(Stored data entries)
++++

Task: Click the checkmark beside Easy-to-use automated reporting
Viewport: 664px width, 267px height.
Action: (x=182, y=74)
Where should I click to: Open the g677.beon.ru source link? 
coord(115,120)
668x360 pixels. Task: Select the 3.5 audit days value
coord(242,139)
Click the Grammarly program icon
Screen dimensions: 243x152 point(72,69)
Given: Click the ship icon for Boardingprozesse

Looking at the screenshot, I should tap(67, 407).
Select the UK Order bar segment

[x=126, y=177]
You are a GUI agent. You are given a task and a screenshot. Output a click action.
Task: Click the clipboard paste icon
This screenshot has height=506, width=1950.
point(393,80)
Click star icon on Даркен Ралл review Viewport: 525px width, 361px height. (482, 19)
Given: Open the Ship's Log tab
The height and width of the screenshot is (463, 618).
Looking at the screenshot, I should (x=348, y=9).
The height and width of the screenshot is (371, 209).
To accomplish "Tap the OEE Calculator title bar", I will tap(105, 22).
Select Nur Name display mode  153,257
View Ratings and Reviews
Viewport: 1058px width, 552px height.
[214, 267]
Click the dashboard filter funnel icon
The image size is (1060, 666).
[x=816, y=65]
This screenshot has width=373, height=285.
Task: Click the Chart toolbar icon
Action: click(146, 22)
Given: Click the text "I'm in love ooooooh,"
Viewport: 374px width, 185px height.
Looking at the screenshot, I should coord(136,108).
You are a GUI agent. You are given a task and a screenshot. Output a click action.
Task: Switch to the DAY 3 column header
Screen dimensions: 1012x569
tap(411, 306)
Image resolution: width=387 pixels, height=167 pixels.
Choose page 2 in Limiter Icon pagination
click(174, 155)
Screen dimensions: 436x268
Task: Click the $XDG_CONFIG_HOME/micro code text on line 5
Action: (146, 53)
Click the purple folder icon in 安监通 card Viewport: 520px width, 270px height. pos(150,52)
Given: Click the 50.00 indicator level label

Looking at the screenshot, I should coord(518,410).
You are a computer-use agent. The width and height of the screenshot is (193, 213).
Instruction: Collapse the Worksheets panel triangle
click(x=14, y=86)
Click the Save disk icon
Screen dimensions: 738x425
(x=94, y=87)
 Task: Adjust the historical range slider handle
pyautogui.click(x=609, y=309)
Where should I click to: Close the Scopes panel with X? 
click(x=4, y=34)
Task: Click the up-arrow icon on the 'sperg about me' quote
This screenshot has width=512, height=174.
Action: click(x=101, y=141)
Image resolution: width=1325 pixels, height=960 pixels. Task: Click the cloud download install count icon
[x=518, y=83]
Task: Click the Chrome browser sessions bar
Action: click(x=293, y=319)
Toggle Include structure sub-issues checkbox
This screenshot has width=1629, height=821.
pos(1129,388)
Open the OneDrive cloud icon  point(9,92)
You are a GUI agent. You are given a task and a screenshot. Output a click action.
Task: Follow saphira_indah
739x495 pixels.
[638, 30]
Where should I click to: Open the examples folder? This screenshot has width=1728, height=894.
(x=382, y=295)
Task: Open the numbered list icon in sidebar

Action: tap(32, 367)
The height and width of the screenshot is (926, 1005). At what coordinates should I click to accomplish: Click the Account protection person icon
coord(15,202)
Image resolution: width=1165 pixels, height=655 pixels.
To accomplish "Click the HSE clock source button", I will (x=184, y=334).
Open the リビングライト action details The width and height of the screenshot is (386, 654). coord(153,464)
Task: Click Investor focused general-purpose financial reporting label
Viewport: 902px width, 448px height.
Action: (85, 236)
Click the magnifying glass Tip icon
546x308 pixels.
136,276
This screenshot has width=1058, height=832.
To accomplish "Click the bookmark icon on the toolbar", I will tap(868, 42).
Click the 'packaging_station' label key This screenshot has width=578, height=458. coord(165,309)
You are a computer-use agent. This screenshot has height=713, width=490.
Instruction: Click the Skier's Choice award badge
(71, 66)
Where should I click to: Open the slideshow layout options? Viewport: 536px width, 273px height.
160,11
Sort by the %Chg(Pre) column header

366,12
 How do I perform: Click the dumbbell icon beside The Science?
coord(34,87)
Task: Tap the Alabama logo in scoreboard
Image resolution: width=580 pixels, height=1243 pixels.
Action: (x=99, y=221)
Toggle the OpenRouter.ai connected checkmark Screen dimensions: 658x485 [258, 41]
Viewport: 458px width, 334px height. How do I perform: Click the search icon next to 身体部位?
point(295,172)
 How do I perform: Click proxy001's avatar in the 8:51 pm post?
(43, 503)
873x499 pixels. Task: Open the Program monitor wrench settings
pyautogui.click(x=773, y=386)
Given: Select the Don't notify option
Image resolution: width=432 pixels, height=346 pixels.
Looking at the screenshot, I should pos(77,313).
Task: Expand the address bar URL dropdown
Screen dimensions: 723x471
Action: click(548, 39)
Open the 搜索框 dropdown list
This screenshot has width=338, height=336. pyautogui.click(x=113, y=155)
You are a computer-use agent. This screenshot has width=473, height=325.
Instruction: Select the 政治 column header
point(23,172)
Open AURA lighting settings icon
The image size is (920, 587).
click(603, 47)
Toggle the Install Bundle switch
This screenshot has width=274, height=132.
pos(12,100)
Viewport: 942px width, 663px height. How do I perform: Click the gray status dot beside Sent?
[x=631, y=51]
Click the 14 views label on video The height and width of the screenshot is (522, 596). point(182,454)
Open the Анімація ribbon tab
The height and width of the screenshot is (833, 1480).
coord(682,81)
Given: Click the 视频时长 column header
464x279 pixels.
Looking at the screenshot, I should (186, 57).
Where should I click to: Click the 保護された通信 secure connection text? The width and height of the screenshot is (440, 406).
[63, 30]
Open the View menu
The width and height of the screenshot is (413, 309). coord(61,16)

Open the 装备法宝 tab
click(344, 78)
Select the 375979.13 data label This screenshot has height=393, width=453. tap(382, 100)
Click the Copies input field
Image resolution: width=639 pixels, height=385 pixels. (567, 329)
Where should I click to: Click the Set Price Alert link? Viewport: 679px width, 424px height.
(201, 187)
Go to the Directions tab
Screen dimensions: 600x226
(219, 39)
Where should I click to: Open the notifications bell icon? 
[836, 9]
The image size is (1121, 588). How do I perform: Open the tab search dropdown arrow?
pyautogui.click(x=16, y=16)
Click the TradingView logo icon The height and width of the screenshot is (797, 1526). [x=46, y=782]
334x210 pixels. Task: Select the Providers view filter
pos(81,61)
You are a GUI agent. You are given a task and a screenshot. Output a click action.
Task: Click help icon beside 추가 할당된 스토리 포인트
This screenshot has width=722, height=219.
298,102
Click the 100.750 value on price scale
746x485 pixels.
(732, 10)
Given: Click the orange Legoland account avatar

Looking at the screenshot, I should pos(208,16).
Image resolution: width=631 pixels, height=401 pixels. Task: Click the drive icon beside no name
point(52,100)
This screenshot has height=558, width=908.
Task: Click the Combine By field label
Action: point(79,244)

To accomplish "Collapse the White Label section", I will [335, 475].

++++

§ Brief
Make a verbatim copy of each record.

§ Result of this task
Task: Click the checkmark beside Easy-to-use automated reporting
Viewport: 664px width, 267px height.
Action: (x=182, y=74)
Where should I click to: Open the g677.beon.ru source link? 
coord(115,120)
668x360 pixels. Task: Select the 3.5 audit days value
coord(242,139)
Click the Grammarly program icon
Screen dimensions: 243x152 point(72,69)
Given: Click the ship icon for Boardingprozesse

Looking at the screenshot, I should tap(67, 407).
Select the UK Order bar segment

[x=126, y=177]
You are a GUI agent. You are given a task and a screenshot. Output a click action.
Task: Click the clipboard paste icon
This screenshot has height=506, width=1950.
point(393,80)
Click star icon on Даркен Ралл review Viewport: 525px width, 361px height. (482, 19)
Given: Open the Ship's Log tab
The height and width of the screenshot is (463, 618).
Looking at the screenshot, I should (x=348, y=9).
The height and width of the screenshot is (371, 209).
To accomplish "Tap the OEE Calculator title bar", I will tap(105, 22).
Select Nur Name display mode  153,257
View Ratings and Reviews
Viewport: 1058px width, 552px height.
[214, 267]
Click the dashboard filter funnel icon
The image size is (1060, 666).
[x=816, y=65]
This screenshot has width=373, height=285.
Task: Click the Chart toolbar icon
Action: click(146, 22)
Given: Click the text "I'm in love ooooooh,"
Viewport: 374px width, 185px height.
Looking at the screenshot, I should coord(136,108).
You are a GUI agent. You are given a task and a screenshot. Output a click action.
Task: Switch to the DAY 3 column header
Screen dimensions: 1012x569
tap(411, 306)
Image resolution: width=387 pixels, height=167 pixels.
Choose page 2 in Limiter Icon pagination
click(174, 155)
Screen dimensions: 436x268
Task: Click the $XDG_CONFIG_HOME/micro code text on line 5
Action: (146, 53)
Click the purple folder icon in 安监通 card Viewport: 520px width, 270px height. pos(150,52)
Given: Click the 50.00 indicator level label

Looking at the screenshot, I should coord(518,410).
You are a computer-use agent. The width and height of the screenshot is (193, 213).
Instruction: Collapse the Worksheets panel triangle
click(x=14, y=86)
Click the Save disk icon
Screen dimensions: 738x425
(x=94, y=87)
 Task: Adjust the historical range slider handle
pyautogui.click(x=609, y=309)
Where should I click to: Close the Scopes panel with X? 
click(x=4, y=34)
Task: Click the up-arrow icon on the 'sperg about me' quote
This screenshot has width=512, height=174.
Action: click(x=101, y=141)
Image resolution: width=1325 pixels, height=960 pixels. Task: Click the cloud download install count icon
[x=518, y=83]
Task: Click the Chrome browser sessions bar
Action: click(x=293, y=319)
Toggle Include structure sub-issues checkbox
This screenshot has width=1629, height=821.
pos(1129,388)
Open the OneDrive cloud icon  point(9,92)
You are a GUI agent. You are given a task and a screenshot. Output a click action.
Task: Follow saphira_indah
739x495 pixels.
[638, 30]
Where should I click to: Open the examples folder? This screenshot has width=1728, height=894.
(x=382, y=295)
Task: Open the numbered list icon in sidebar

Action: tap(32, 367)
The height and width of the screenshot is (926, 1005). At what coordinates should I click to accomplish: Click the Account protection person icon
coord(15,202)
Image resolution: width=1165 pixels, height=655 pixels.
To accomplish "Click the HSE clock source button", I will (x=184, y=334).
Open the リビングライト action details The width and height of the screenshot is (386, 654). coord(153,464)
Task: Click Investor focused general-purpose financial reporting label
Viewport: 902px width, 448px height.
Action: (85, 236)
Click the magnifying glass Tip icon
546x308 pixels.
136,276
This screenshot has width=1058, height=832.
To accomplish "Click the bookmark icon on the toolbar", I will tap(868, 42).
Click the 'packaging_station' label key This screenshot has width=578, height=458. coord(165,309)
You are a computer-use agent. This screenshot has height=713, width=490.
Instruction: Click the Skier's Choice award badge
(71, 66)
Where should I click to: Open the slideshow layout options? Viewport: 536px width, 273px height.
160,11
Sort by the %Chg(Pre) column header

366,12
 How do I perform: Click the dumbbell icon beside The Science?
coord(34,87)
Task: Tap the Alabama logo in scoreboard
Image resolution: width=580 pixels, height=1243 pixels.
Action: (x=99, y=221)
Toggle the OpenRouter.ai connected checkmark Screen dimensions: 658x485 [258, 41]
Viewport: 458px width, 334px height. How do I perform: Click the search icon next to 身体部位?
point(295,172)
 How do I perform: Click proxy001's avatar in the 8:51 pm post?
(43, 503)
873x499 pixels. Task: Open the Program monitor wrench settings
pyautogui.click(x=773, y=386)
Given: Select the Don't notify option
Image resolution: width=432 pixels, height=346 pixels.
Looking at the screenshot, I should pos(77,313).
Task: Expand the address bar URL dropdown
Screen dimensions: 723x471
Action: click(548, 39)
Open the 搜索框 dropdown list
This screenshot has width=338, height=336. pyautogui.click(x=113, y=155)
You are a computer-use agent. This screenshot has width=473, height=325.
Instruction: Select the 政治 column header
point(23,172)
Open AURA lighting settings icon
The image size is (920, 587).
click(603, 47)
Toggle the Install Bundle switch
This screenshot has width=274, height=132.
pos(12,100)
Viewport: 942px width, 663px height. How do I perform: Click the gray status dot beside Sent?
[x=631, y=51]
Click the 14 views label on video The height and width of the screenshot is (522, 596). point(182,454)
Open the Анімація ribbon tab
The height and width of the screenshot is (833, 1480).
coord(682,81)
Given: Click the 视频时长 column header
464x279 pixels.
Looking at the screenshot, I should (186, 57).
Where should I click to: Click the 保護された通信 secure connection text? The width and height of the screenshot is (440, 406).
[63, 30]
Open the View menu
The width and height of the screenshot is (413, 309). coord(61,16)

Open the 装备法宝 tab
click(344, 78)
Select the 375979.13 data label This screenshot has height=393, width=453. tap(382, 100)
Click the Copies input field
Image resolution: width=639 pixels, height=385 pixels. (567, 329)
Where should I click to: Click the Set Price Alert link? Viewport: 679px width, 424px height.
(201, 187)
Go to the Directions tab
Screen dimensions: 600x226
(219, 39)
Where should I click to: Open the notifications bell icon? 
[836, 9]
The image size is (1121, 588). How do I perform: Open the tab search dropdown arrow?
pyautogui.click(x=16, y=16)
Click the TradingView logo icon The height and width of the screenshot is (797, 1526). [x=46, y=782]
334x210 pixels. Task: Select the Providers view filter
pos(81,61)
You are a GUI agent. You are given a task and a screenshot. Output a click action.
Task: Click help icon beside 추가 할당된 스토리 포인트
This screenshot has width=722, height=219.
298,102
Click the 100.750 value on price scale
746x485 pixels.
(732, 10)
Given: Click the orange Legoland account avatar

Looking at the screenshot, I should pos(208,16).
Image resolution: width=631 pixels, height=401 pixels. Task: Click the drive icon beside no name
point(52,100)
This screenshot has height=558, width=908.
Task: Click the Combine By field label
Action: point(79,244)

To accomplish "Collapse the White Label section", I will [335, 475].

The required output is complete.